Acleris minuta

Scientific classification
- Domain: Eukaryota
- Kingdom: Animalia
- Phylum: Arthropoda
- Class: Insecta
- Order: Lepidoptera
- Family: Tortricidae
- Genus: Acleris
- Species: A. minuta
- Binomial name: Acleris minuta (Robinson, 1869)
- Synonyms: Tortrix minuta Robinson, 1869; Peronea minuta; Tortrix cinderella Riley, 1872; Tortrix malivorana Le Baron, 1871; Tortrix vacciniivorana Packard, 1870; Teras variolana Zeller, 1875;

= Acleris minuta =

- Authority: (Robinson, 1869)
- Synonyms: Tortrix minuta Robinson, 1869, Peronea minuta, Tortrix cinderella Riley, 1872, Tortrix malivorana Le Baron, 1871, Tortrix vacciniivorana Packard, 1870, Teras variolana Zeller, 1875

Species of moth

Acleris minuta, the yellow-headed fireworm or lesser apple leaf-folder, is a species of moth of the family Tortricidae. It is found in eastern North America.
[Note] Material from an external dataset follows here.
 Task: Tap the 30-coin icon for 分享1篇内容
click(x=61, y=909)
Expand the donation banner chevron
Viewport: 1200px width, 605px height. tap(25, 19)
The length of the forewings is 6.5–9.5 mm. Adults are on wing in up to three generations per year and have been recorded on wing from June to August and in October.

The larvae feed on Myrica gale, Calluna, Kalmia (including Kalmia angustifolia), Vaccinium (including Vaccinium macrocarpon), Malus (including Malus pumila), Prunus, Pyrus and Salix species.